+++ DATA UNDER STUDY
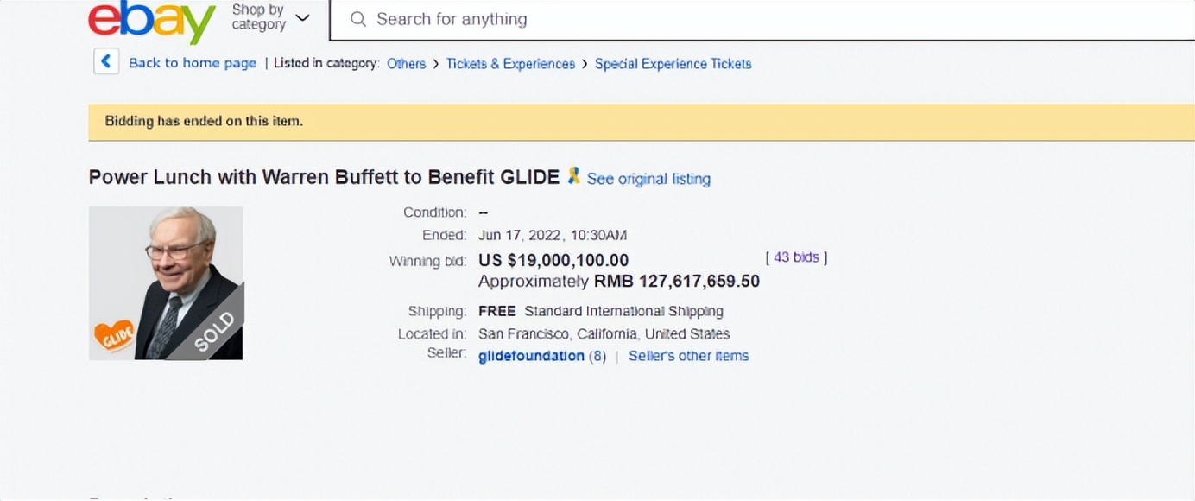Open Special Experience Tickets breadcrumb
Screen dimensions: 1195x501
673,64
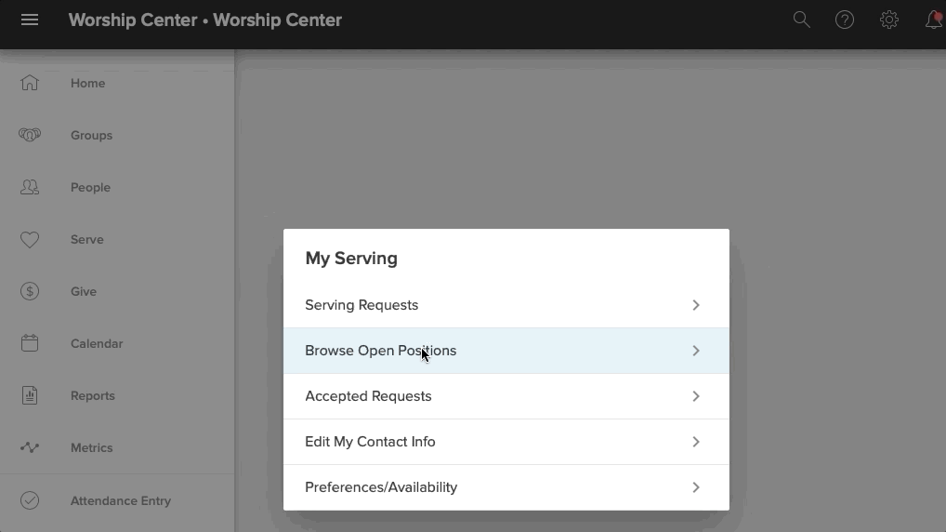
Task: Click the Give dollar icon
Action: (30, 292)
++++++
+++ DATA UNDER STUDY
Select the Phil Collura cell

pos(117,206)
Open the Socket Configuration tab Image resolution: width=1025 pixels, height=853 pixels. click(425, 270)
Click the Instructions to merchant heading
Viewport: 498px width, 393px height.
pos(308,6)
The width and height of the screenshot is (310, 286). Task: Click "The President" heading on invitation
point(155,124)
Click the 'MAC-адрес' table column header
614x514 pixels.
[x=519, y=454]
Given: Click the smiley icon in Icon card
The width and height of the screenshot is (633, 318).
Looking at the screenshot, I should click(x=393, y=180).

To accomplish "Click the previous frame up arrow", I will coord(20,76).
++++++
WORK TO BE COMPLETED — Write down exactly the span of lines above from the one containing "Select the Phil Collura cell" to the one containing "Given: Click the smiley icon in Icon card", both ends included.

RESPONSE AREA —
Select the Phil Collura cell

pos(117,206)
Open the Socket Configuration tab Image resolution: width=1025 pixels, height=853 pixels. click(425, 270)
Click the Instructions to merchant heading
Viewport: 498px width, 393px height.
pos(308,6)
The width and height of the screenshot is (310, 286). Task: Click "The President" heading on invitation
point(155,124)
Click the 'MAC-адрес' table column header
614x514 pixels.
[x=519, y=454]
Given: Click the smiley icon in Icon card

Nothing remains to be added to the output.